» Task set:
**a.** From the publication record on fugitive chemicals adsorbed to packaging materials and metal oxides, list every author named.
**b.** Using the publication record on fugitive chemicals adsorbed to packaging materials and metal oxides, decide whether each statement agrees with it. Answer yes or no and quote the deciding words. (i) The LDPE piece stayed with the individual for one week. (ii) Tributyl phosphate reached steady-state accumulation on brown paper and LDPE within 24 hours. (iii) After 50 days of passive desorption, none of the initial amount remained.

» Document excerpt:

POTENTIAL ROUTE EVIDENCE FROM FUGITIVE CHEMICALS ADSORBED TO PACKAGING MATERIALS AND METAL OXIDES

Year
2010
Author(s)
M. Lee Davisson - Lawrence Livermore National Laboratory
Hope A. Ishii - Lawrence Livermore National Laboratory
Roald N. Leif - Lawrence Livermore National Laboratory
Abstract
Common polymeric materials used in packaging, such as paper and plastics (e.g. zip-lock bags), rapidly adsorb organic vapors and can retain them for weeks to months after short-term exposures. In a blind test, a piece of low-density polyethylene (LDPE) was placed into possession of an individual for 7 days, returned to us after a few hours of open room-air exposure, solvent extracted, and analyzed by gas chromatography-mass spectrometry. Results revealed ~50 unique organic species not found in an unexposed LDPE. The identification of these species is consistent with ambient vapors common in the individual’s personal environment (e.g., tobacco smoke). Dynamic and open system exposure characteristic of this example were quantified for tributyl phosphate (Vp ~1e-6 atm) which reached steady-state accumulation onto brown paper and LDPE within 72 hours. After 50 days of passive desorption, >1% of the initial amount remained. Analyses have been extended to adsorbed compounds on high purity and technical grades of uranium and other metal oxides using solid phase micro-extraction techniques. In almost all cases results show 10s to 100s of individual organic species are adsorbed to these materials. Boiling point range and tentative identification of these species indicate these compounds record vapor and solvent exposure in previous environments which may reflect conditions during processing, storage and distribution. The results of this work and previous literature support measuring fugitive organic chemicals adsorbed to various material substrates as a forensic tool.

» Given records:
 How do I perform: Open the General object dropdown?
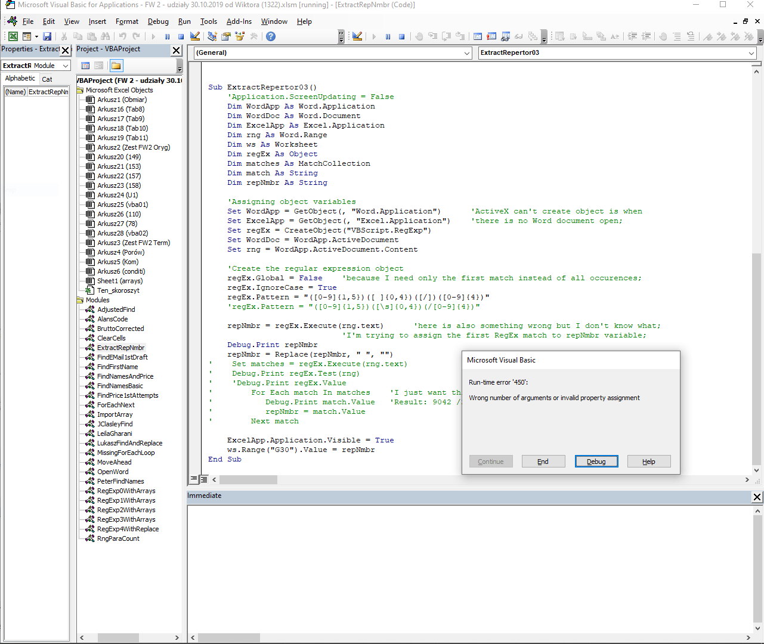point(468,52)
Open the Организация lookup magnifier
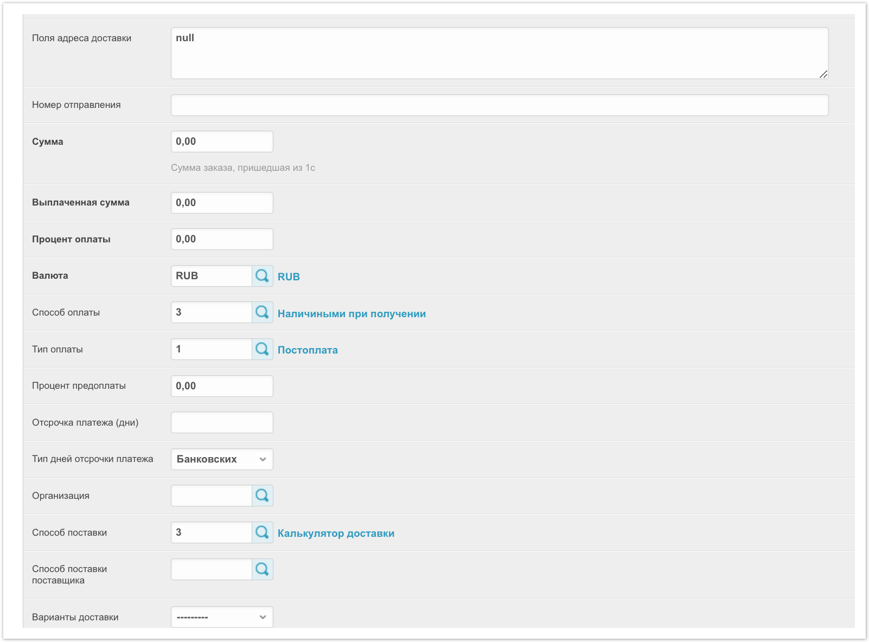This screenshot has width=869, height=642. pyautogui.click(x=262, y=496)
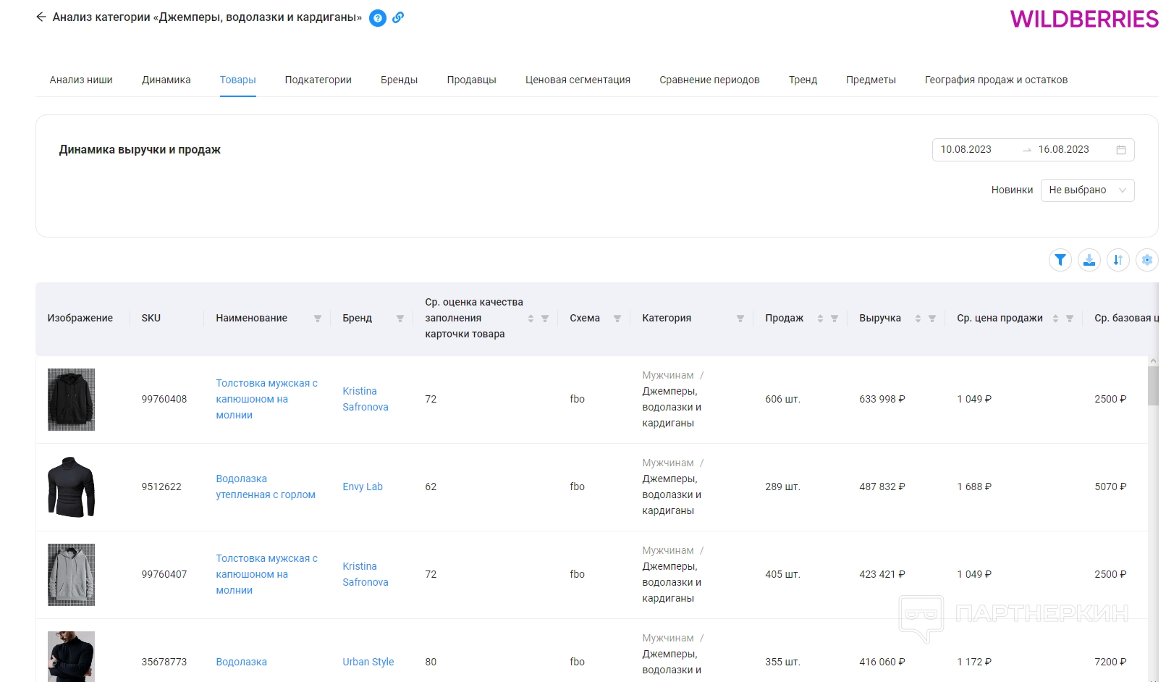The image size is (1166, 682).
Task: Switch to the Бренды tab
Action: point(399,80)
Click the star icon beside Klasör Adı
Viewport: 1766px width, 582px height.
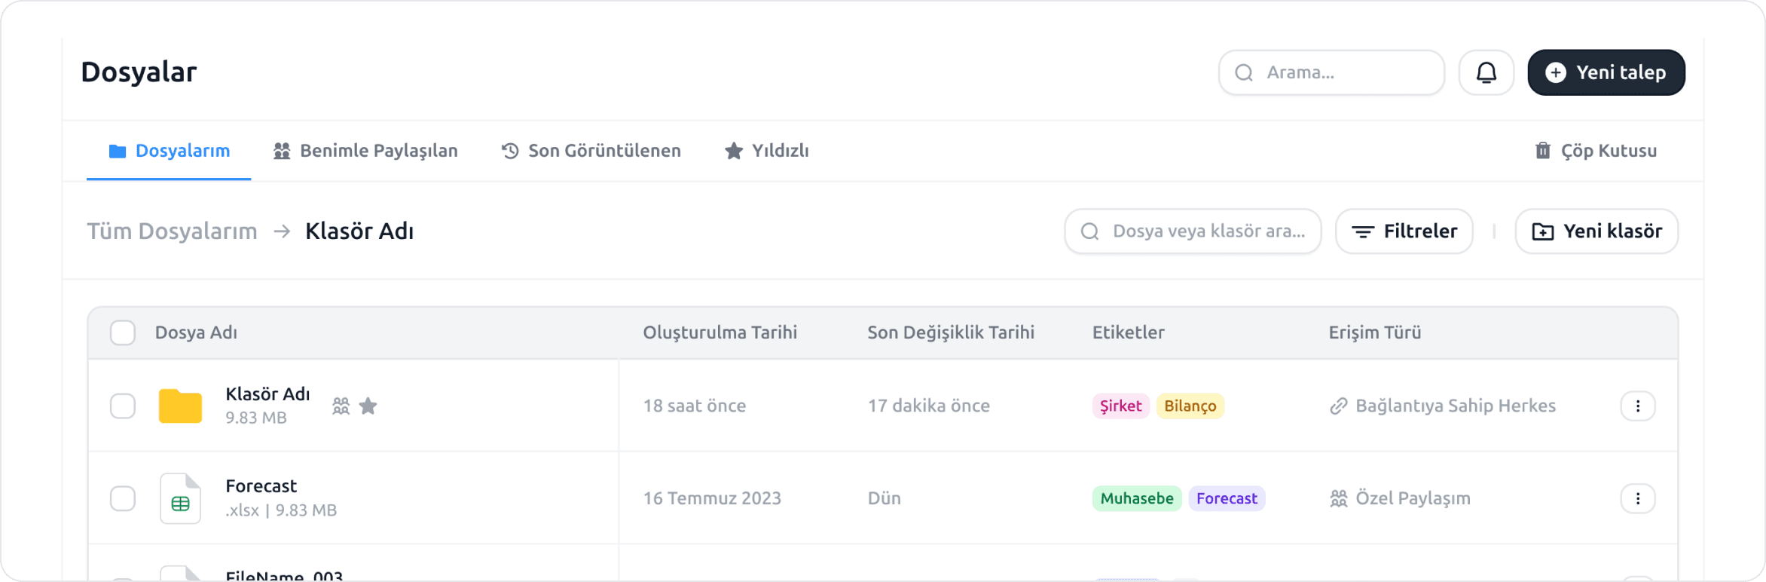pos(368,406)
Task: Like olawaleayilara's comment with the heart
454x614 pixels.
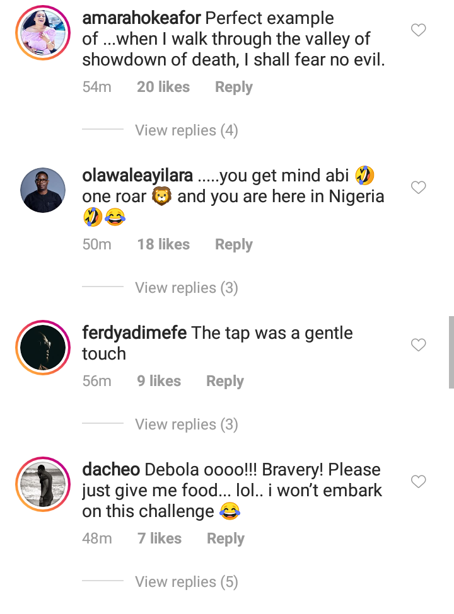Action: pos(418,188)
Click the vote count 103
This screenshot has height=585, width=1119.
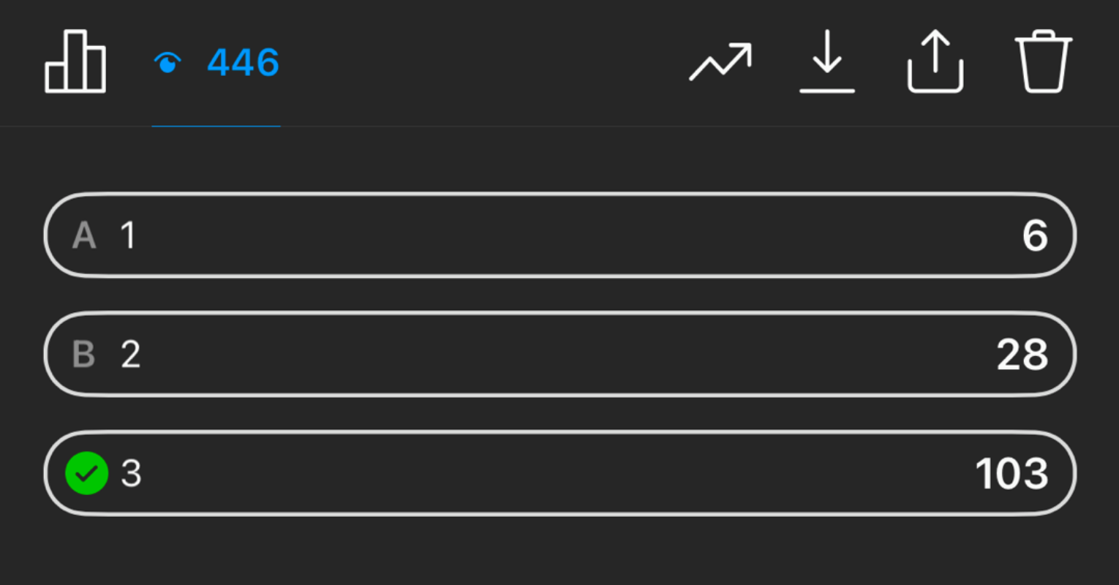click(1011, 475)
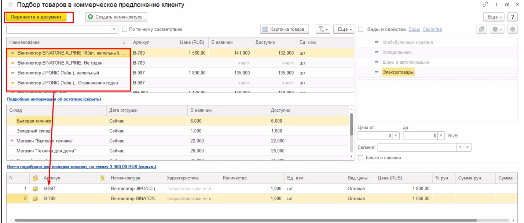Expand the 'Магазин "Бытовая техника"' warehouse row

pos(12,141)
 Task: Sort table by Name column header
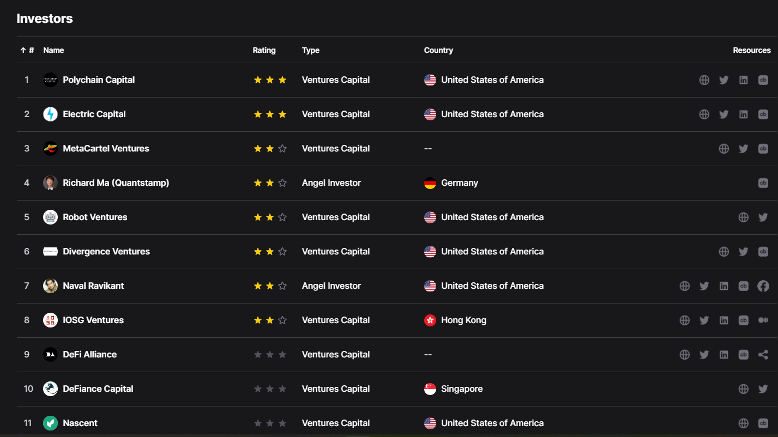pyautogui.click(x=53, y=50)
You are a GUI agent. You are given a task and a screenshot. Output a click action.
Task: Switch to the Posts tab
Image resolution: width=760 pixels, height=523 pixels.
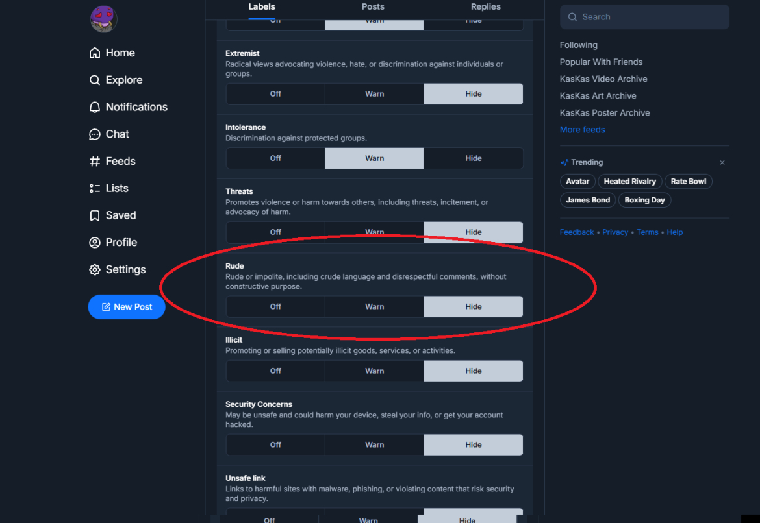(373, 6)
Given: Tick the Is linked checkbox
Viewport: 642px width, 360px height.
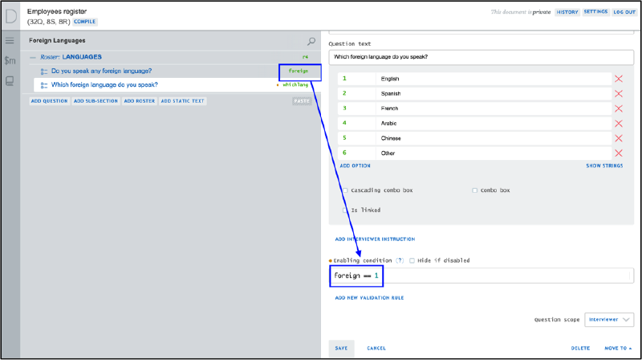Looking at the screenshot, I should (x=346, y=210).
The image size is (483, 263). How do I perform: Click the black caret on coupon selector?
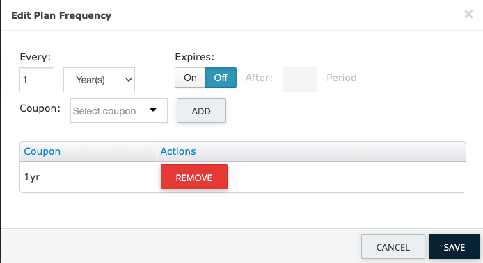point(153,110)
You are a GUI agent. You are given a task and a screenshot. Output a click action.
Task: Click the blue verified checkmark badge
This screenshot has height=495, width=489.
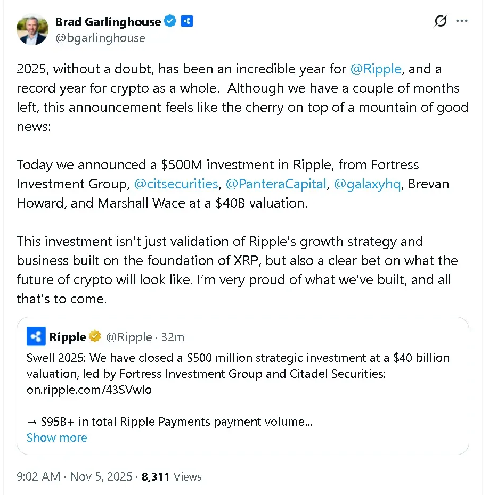click(x=170, y=22)
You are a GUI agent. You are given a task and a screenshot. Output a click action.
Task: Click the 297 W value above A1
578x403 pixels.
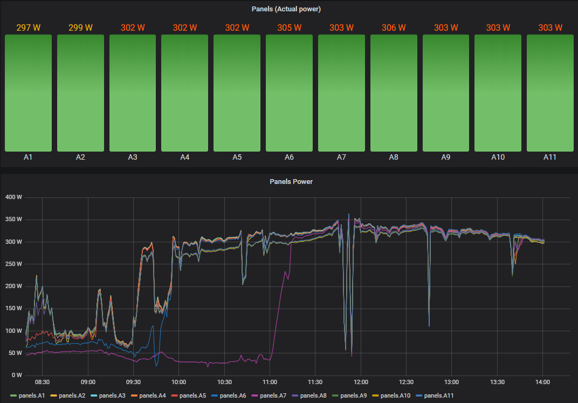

» Solutions below:
**a.** M. Lee Davisson, Hope A. Ishii, and Roald N. Leif, all of Lawrence Livermore National Laboratory.

**b.**
(i) Yes: "placed into possession of an individual for 7 days."
(ii) No: "reached steady-state accumulation onto brown paper and LDPE within 72 hours."
(iii) No: ">1% of the initial amount remained."